Ainsi, en dehors du livre VII de la Guerre des Gaules, qui retrace la stratégie de Vercingétorix en 52, fondée effectivement sur le recours systématique et délibéré au harcèlement, à la surprise et à la tactique de la terre brûlée, l’image d’une tradition proprement gauloise de la guérilla peine à se dessiner dans le récit césarien. Vercingétorix lui-même doit imposer sa manière de conduire la guerre à des compatriotes réticents et prompts en conséquence à l’accuser de tiédeur, voire de trahison[50]. Toutes les techniques de combat qu’on veut parfois associer à une « guérilla gauloise » (embuscades, coupure des voies de communication, coups de main, attaques surprises, combat de nuit, opérations de déception) ne sont pas toujours clairement attestées[51]. Surtout, lorsqu’elles le sont[52], elles ne diffèrent en rien de celles appliquées régulièrement par les Romains eux-mêmes, au cours de cette même guerre[53] ou bien au cours d’autres conflits[54]. Rappelons en outre qu’à la fin du Ier s. av. J.-C. encore, le géographe grec Strabon, au livre IV de sa Géographie, dresse un portrait du guerrier gaulois très éloigné de celui d’un guérillero[55]. Même en tenant compte du regard péjoratif porté par le géographe augustéen sur le Barbare, il faut bien reconnaître que le souvenir de la guerre des Gaules ne semble pas avoir suffi à imposer chez les contemporains l’image d’une culture de guérilla enracinée dans une tradition locale[56].

### Objectif 1
Pour chacun des énoncés suivants, indiquez par oui ou par non s'il concorde avec l'extrait sur la guérilla gauloise, en citant à l'identique les mots décisifs de celui-ci. (a) Strabon, au livre IV de sa Géographie, présente un guerrier gaulois proche d'un guérillero. (b) Vercingétorix doit imposer sa manière de conduire la guerre à des compatriotes réticents. (c) Les techniques de combat attestées se distinguent nettement de celles des Romains.

### Lignes de données
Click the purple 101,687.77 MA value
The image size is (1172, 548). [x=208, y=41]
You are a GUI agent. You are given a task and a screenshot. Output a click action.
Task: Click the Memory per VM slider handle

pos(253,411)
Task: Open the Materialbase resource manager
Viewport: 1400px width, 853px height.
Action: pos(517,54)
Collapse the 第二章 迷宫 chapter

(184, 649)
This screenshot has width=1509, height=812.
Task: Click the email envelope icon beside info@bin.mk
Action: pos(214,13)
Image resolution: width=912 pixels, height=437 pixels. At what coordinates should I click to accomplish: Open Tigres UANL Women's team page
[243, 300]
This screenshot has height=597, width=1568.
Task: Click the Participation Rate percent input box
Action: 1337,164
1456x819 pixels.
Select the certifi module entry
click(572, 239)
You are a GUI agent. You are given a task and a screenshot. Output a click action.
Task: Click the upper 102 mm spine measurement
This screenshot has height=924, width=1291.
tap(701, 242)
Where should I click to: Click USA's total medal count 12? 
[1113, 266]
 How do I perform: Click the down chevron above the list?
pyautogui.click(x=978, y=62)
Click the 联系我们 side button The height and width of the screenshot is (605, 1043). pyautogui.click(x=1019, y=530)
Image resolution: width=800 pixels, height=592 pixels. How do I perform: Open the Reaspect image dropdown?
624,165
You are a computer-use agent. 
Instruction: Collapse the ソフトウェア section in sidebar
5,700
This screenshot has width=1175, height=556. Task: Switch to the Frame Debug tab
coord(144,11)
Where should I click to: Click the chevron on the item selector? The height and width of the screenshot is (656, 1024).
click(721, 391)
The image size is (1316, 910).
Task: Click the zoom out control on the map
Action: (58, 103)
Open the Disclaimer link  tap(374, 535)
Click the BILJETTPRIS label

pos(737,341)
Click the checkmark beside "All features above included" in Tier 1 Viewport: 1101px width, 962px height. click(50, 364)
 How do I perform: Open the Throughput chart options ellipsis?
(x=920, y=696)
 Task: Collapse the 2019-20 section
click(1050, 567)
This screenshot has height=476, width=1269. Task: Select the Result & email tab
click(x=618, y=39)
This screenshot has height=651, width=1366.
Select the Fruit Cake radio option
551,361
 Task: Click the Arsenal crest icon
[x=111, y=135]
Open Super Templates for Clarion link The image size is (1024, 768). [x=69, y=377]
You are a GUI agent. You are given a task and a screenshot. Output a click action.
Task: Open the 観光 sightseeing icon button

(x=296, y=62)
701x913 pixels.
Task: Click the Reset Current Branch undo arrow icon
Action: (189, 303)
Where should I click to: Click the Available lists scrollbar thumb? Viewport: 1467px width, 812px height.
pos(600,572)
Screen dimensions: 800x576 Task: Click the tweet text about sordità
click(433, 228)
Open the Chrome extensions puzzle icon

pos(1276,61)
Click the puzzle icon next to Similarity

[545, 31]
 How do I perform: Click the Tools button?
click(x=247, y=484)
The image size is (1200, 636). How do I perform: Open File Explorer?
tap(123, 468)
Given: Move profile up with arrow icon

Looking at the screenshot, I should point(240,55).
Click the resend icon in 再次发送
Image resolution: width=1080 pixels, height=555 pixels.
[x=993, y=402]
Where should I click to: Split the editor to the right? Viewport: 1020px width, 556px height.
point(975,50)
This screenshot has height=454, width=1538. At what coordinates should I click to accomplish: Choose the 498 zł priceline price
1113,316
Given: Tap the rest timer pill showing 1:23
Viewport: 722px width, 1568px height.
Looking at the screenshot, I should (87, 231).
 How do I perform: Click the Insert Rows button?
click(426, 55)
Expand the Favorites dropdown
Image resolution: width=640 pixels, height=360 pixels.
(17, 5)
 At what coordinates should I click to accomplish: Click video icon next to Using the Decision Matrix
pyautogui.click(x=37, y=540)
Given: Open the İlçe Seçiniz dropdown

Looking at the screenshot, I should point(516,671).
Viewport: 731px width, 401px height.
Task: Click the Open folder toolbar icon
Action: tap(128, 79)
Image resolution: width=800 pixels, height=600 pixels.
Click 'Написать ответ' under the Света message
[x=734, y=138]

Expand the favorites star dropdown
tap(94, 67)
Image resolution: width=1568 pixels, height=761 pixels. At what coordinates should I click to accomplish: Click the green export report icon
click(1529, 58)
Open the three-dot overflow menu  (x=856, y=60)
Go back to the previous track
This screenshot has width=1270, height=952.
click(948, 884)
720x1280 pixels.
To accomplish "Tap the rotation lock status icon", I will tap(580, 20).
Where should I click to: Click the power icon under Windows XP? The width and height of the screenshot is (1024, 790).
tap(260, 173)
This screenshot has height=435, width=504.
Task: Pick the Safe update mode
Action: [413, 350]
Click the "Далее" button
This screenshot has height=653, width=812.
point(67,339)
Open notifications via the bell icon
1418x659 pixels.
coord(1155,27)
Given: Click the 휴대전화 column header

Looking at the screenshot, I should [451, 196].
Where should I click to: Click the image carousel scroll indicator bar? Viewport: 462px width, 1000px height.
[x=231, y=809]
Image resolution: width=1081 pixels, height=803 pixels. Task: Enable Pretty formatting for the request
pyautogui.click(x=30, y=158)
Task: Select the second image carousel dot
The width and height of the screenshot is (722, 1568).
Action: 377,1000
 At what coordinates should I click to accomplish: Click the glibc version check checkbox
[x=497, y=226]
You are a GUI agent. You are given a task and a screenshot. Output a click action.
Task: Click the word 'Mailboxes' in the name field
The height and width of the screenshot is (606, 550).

### Objectif 2
Reformulez en liste numérotée une partie des lignes de données, sans les lignes vides. Commencez à la ligne qui contient « version check checkbox » et allez jusqu'à la dernière des lignes de données, ces deux lignes comprises.

### Solution proposée 1
(a) Non : « dresse un portrait du guerrier gaulois très éloigné de celui d’un guérillero »
(b) Oui : « Vercingétorix lui-même doit imposer sa manière de conduire la guerre à des compatriotes réticents »
(c) Non : « elles ne diffèrent en rien de celles appliquées régulièrement par les Romains eux-mêmes »

### Solution proposée 2
1.  At what coordinates should I click to accomplish: Click the glibc version check checkbox
2. [x=497, y=226]
3. You are a GUI agent. You are given a task and a screenshot. Output a click action.
4. Task: Click the word 'Mailboxes' in the name field
5. The height and width of the screenshot is (606, 550).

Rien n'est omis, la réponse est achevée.